*** Begin section ***
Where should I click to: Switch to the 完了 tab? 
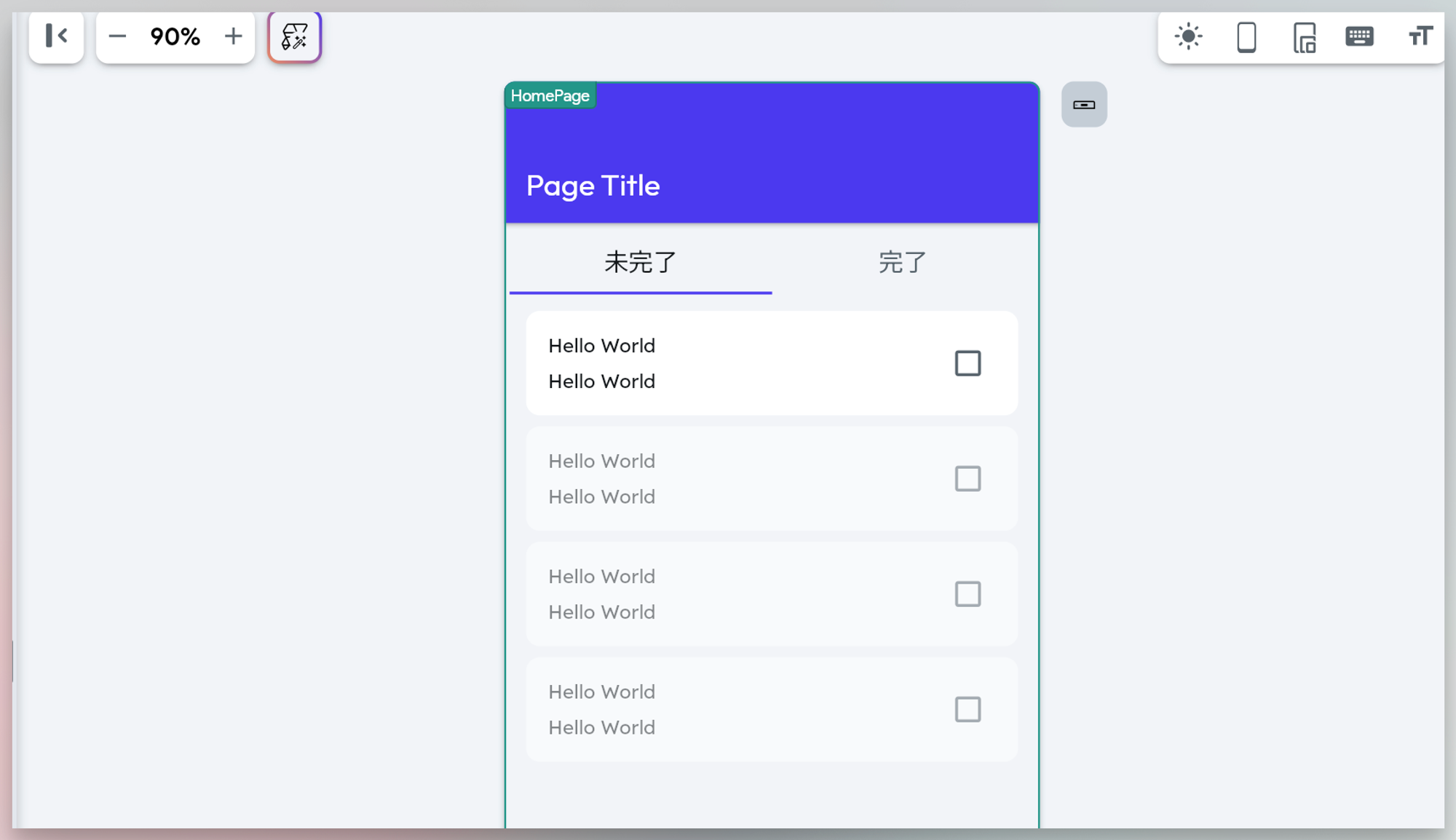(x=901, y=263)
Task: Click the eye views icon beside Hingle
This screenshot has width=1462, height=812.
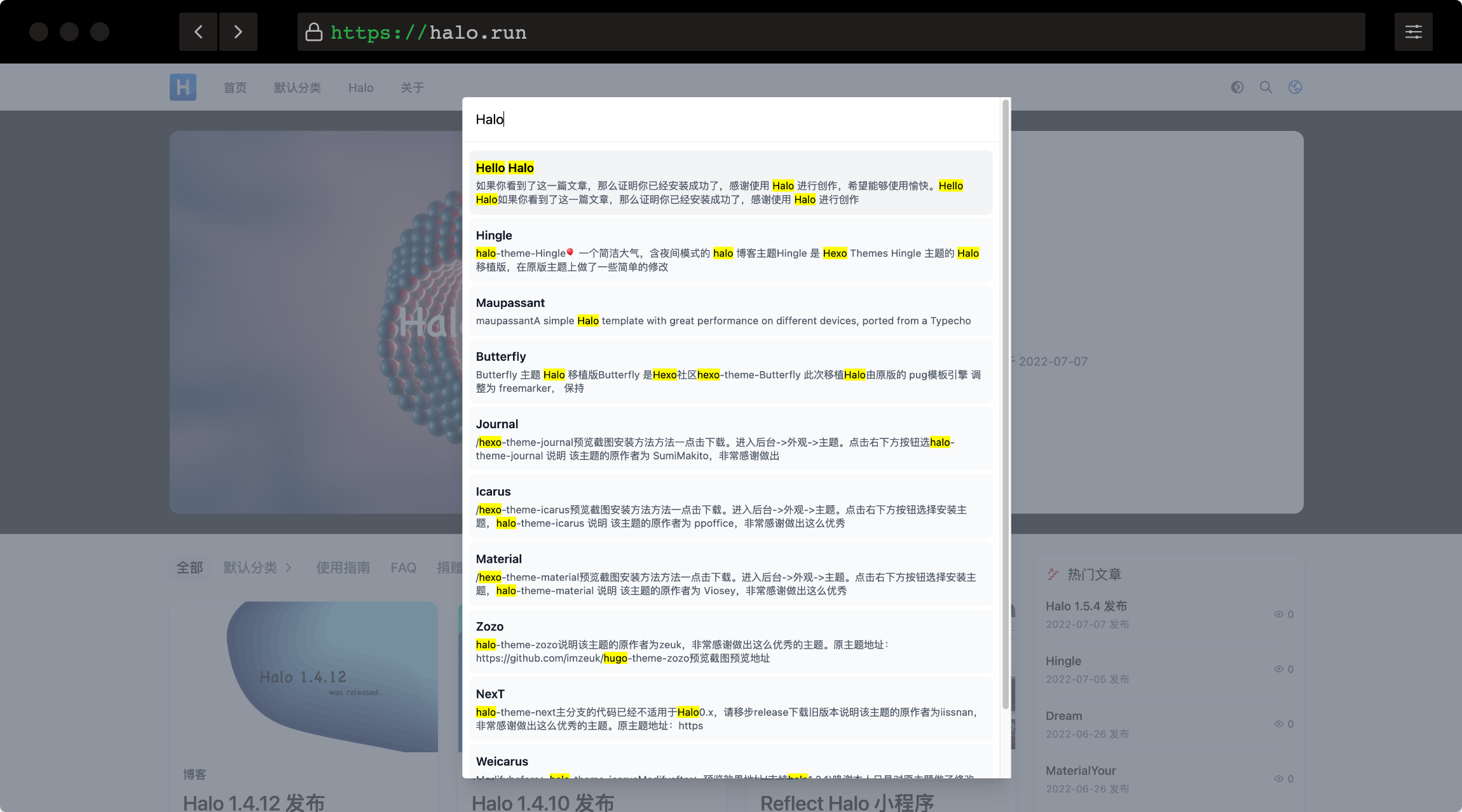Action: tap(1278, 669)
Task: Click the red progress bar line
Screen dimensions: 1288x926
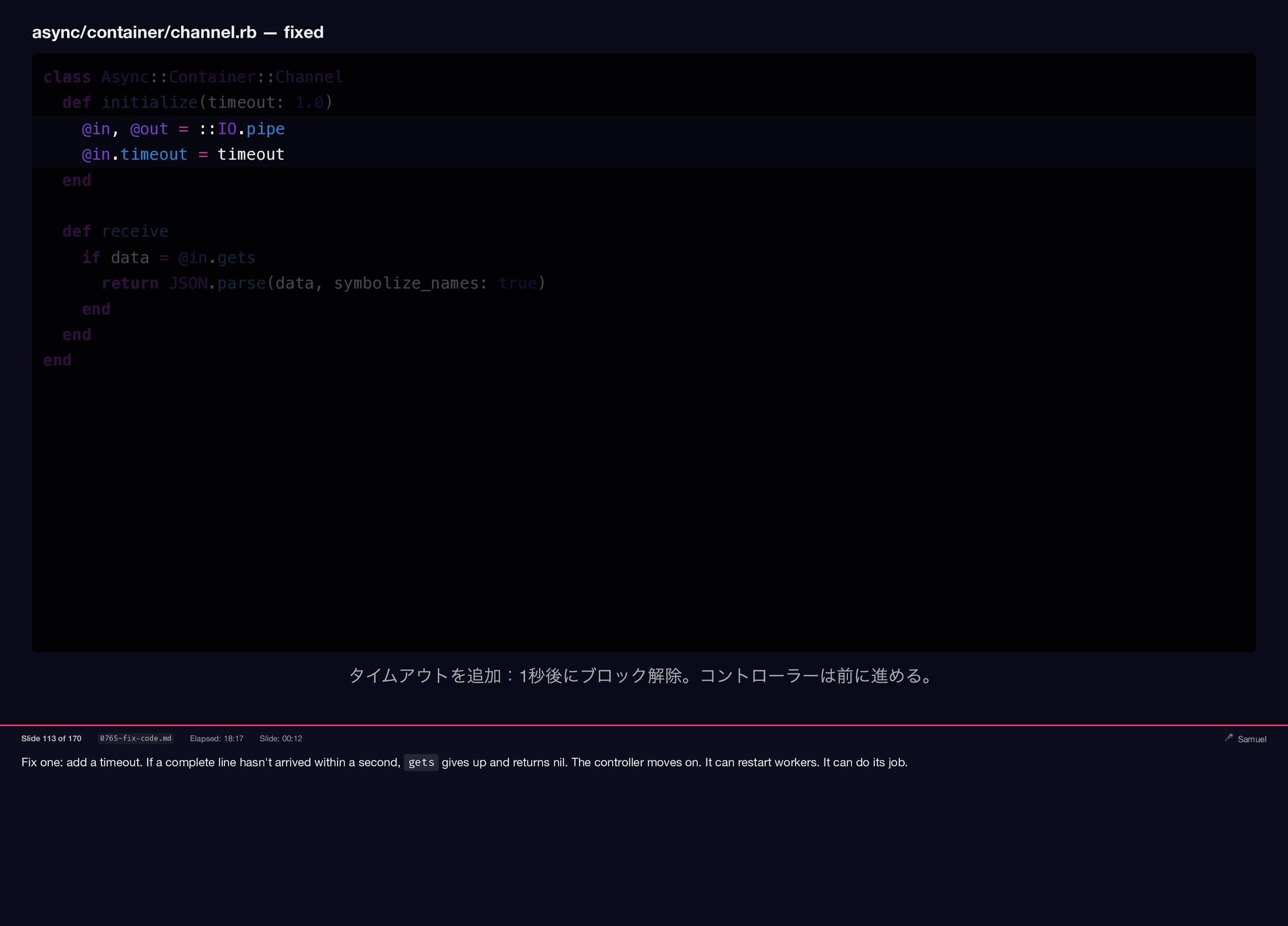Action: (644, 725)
*** End section ***
*** Begin section ***
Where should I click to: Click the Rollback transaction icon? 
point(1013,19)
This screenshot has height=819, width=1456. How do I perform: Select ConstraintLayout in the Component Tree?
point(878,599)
*** End section ***
*** Begin section ***
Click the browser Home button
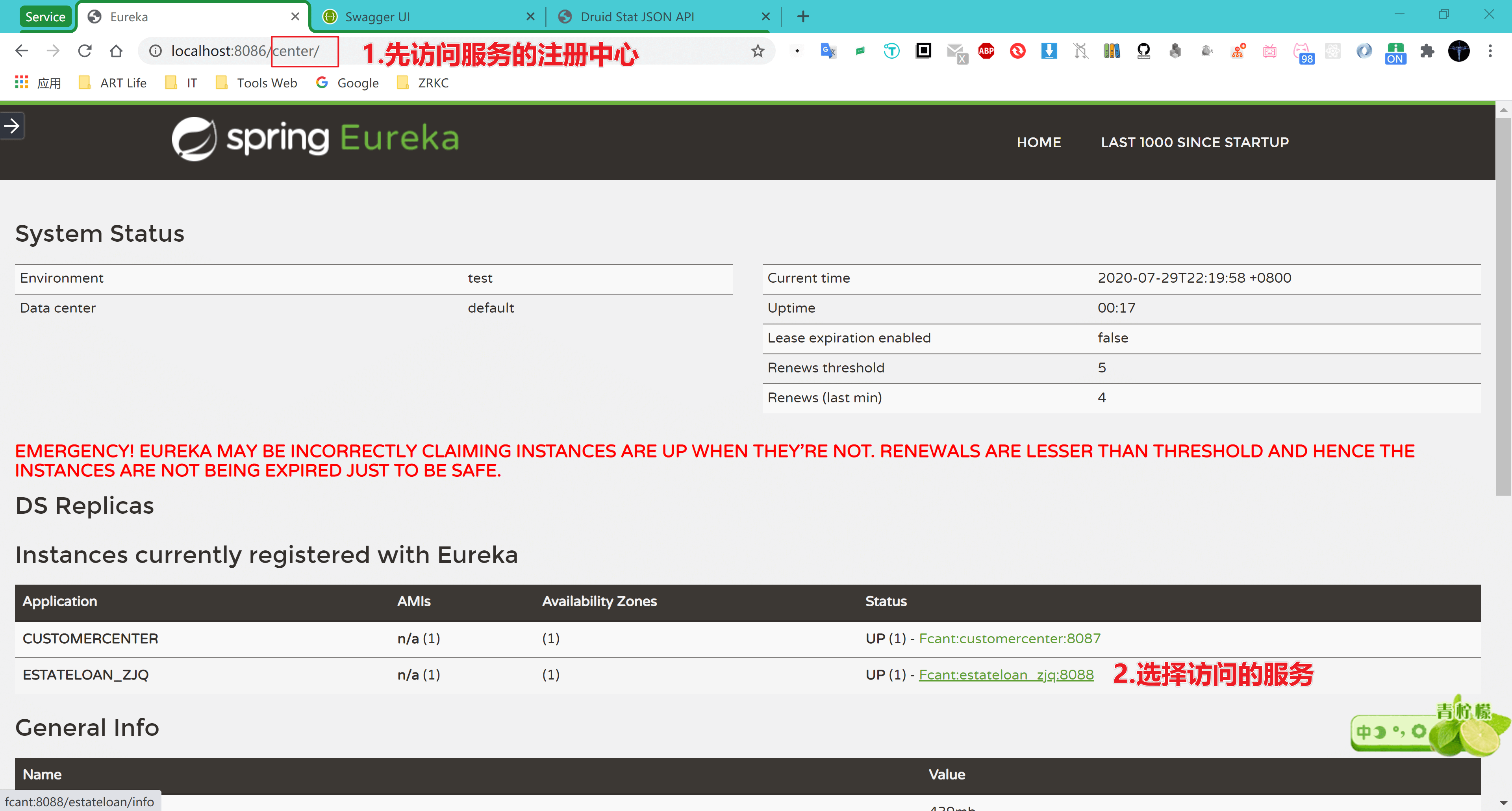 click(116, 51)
*** End section ***
• _Exercise aim_
Go through the listing above and return every line where the word "Task" occurs.

• _Output below_
Task: Click the eye views icon beside Hingle
Task: Click the red progress bar line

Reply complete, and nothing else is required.